Monge
Hondaku explica que não adianta jorrar ódio nas mídias sociais e fazer
meditação para ficar mais calmo. O que muda o mundo são atitudes de compaixão.
Tenho que começar essa conversa confessando que sou um fã de
mídias sociais. Desde os primórdios da internet brasileira. Esses meios
virtuais me renderam experiências únicas, pois tenho grandes amigos que conheci
há 20 anos online e que talvez jamais conheceria por vias físicas.
Posso dizer que até minha própria ordenação como monge e
meus estudos no budismo foram facilitados por essas ferramentas virtuais, pois
a maioria dos monges brasileiros atuantes se conheceram através de listas
budistas criadas nos anos 90.
Dito isso, declaro que venho
abandonando aos poucos tudo isso. Não vou me desconectar 100%, porque acredito
que essa interação virtual não tem volta, mas como uma pessoa que
acompanha a tecnologia há muito tempo, tenho certeza que outros meios virtuais
além dos disponíveis hoje surgirão. E espero que sim.
Freud desenvolveu a teoria do “pacto
social” na qual ele afirma que o ser humano a partir de certa idade determina
sua conduta diante do alheio, ele decide qual será o papel ou a máscara que ele
irá usar perante a sociedade para que seja visto como um ser humano de bem,
confiável e digno de convivência com os demais.

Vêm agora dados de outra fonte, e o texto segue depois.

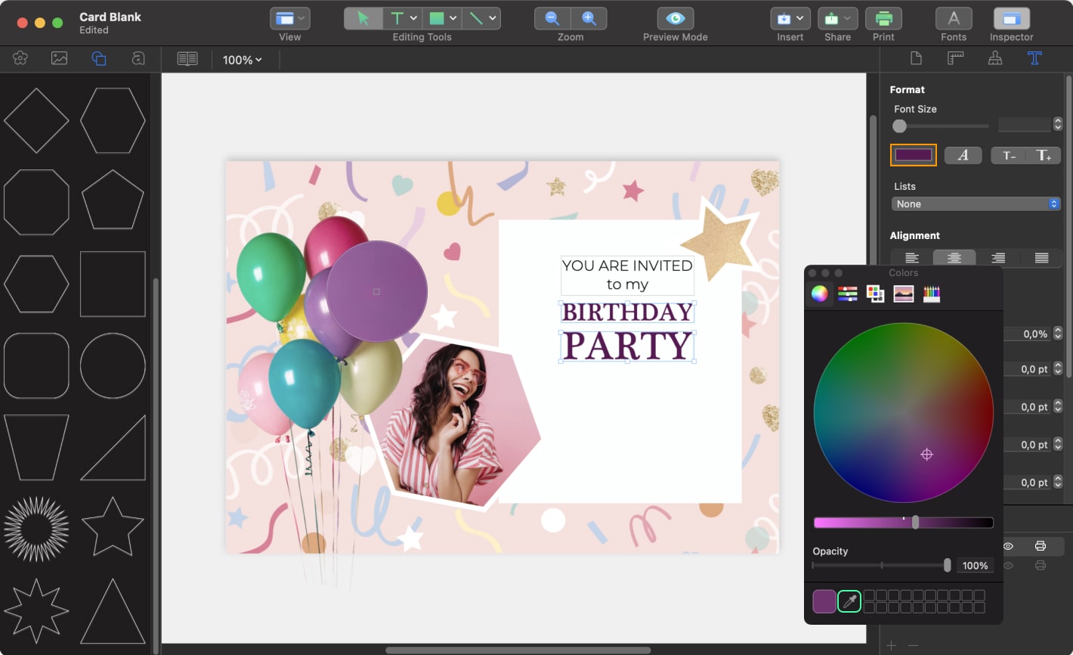The width and height of the screenshot is (1073, 655).
Task: Open the Geometry inspector with ruler icon
Action: [955, 57]
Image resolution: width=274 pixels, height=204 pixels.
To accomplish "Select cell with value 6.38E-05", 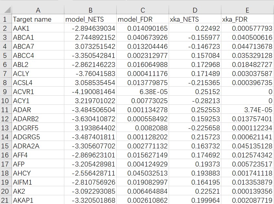I will click(142, 91).
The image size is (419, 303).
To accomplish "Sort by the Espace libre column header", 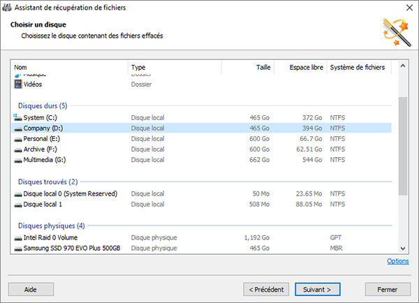I will (x=300, y=67).
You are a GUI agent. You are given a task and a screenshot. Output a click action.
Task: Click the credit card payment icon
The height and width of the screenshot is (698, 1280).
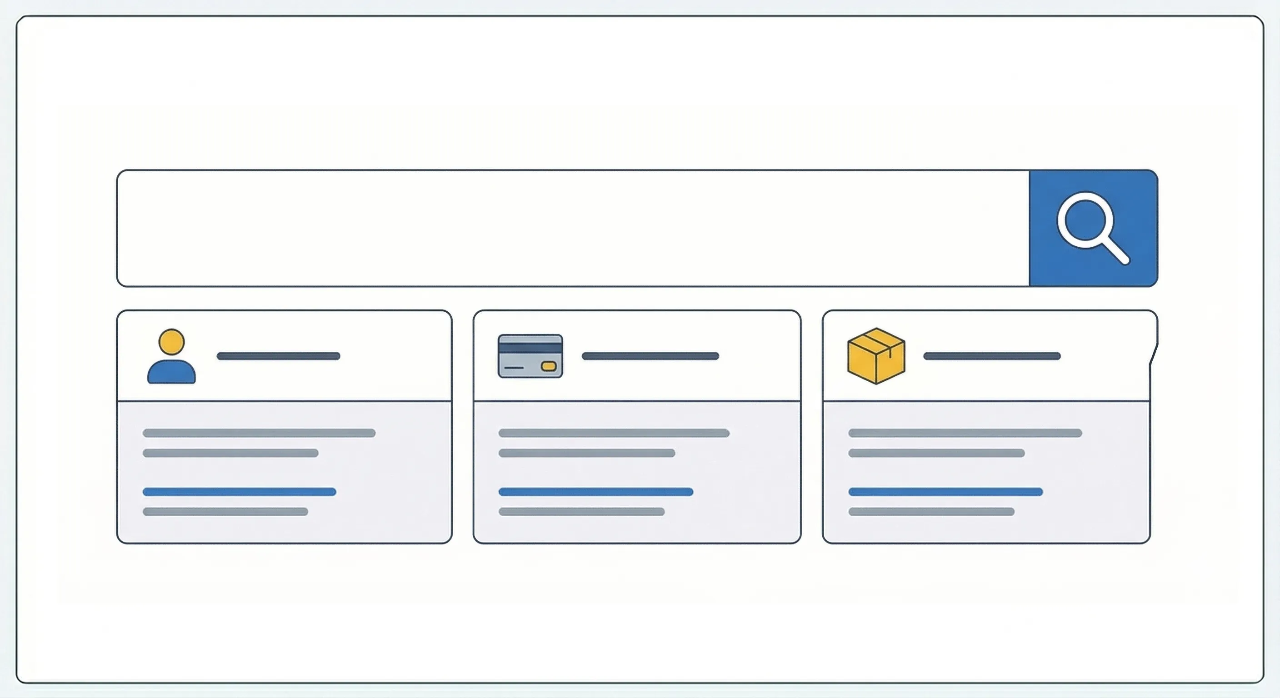530,356

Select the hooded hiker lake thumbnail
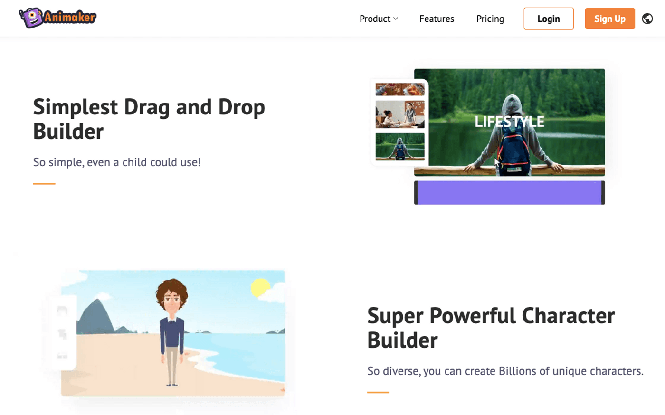pyautogui.click(x=400, y=146)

Esse comportamento inibia em certo grau demonstrações
delinquentes ou quebras de condutas sociais pré-estabelecidas por vergonha ou
medo de ser execrado e considerado um “pária social”. Um indivíduo poderia ser
nazista ou pedófilo, mas só o fato de ter seus pensamentos descobertos o
amedrontava perante a sociedade.
Parece que Freud só não previu as redes sociais ou o blog ou
o vlog. Simplesmente as mídias sociais de hoje em dia romperam também de forma
virtual o “pacto social” freudiano e com tamanha contundência que talvez as
teorias terão que ser revistas em breve.
Não sou formado em assuntos
psicológicos, mas sei o que são os venenos mentais: a ignorância, a ganância e
a raiva! E esses venenos são aqueles que contaminam nosso sangue e nos fazem
falar, pensar e agir de modo egoísta e narcisista nos colocando na posição de
superioridade social automática, seja para defender uma opinião ou para
massacrar um oponente contraditório.
E dos três, a raiva é a que causa mais
estrago sem dúvida. Se olharmos as páginas e páginas de postagens veremos
raiva, raiva e raiva na grande maioria delas. Pessoas não podem morrer mais,
pessoas não podem ter trabalho, pessoas não podem ser ricas, não podem ser
pobres, não podem ser ateus, não podem não ser cristãos, não podem ser
socialistas, não podem ser capitalistas e recentemente não podem nem mais gostar
de coentro.
Quase todas as expressões são criticadas sem argumentação e
de maneira violenta. Os seres humanos resolveram achar normal as maiores
atrocidades elevando um grande número de pessoas à uma sociopatia virtual.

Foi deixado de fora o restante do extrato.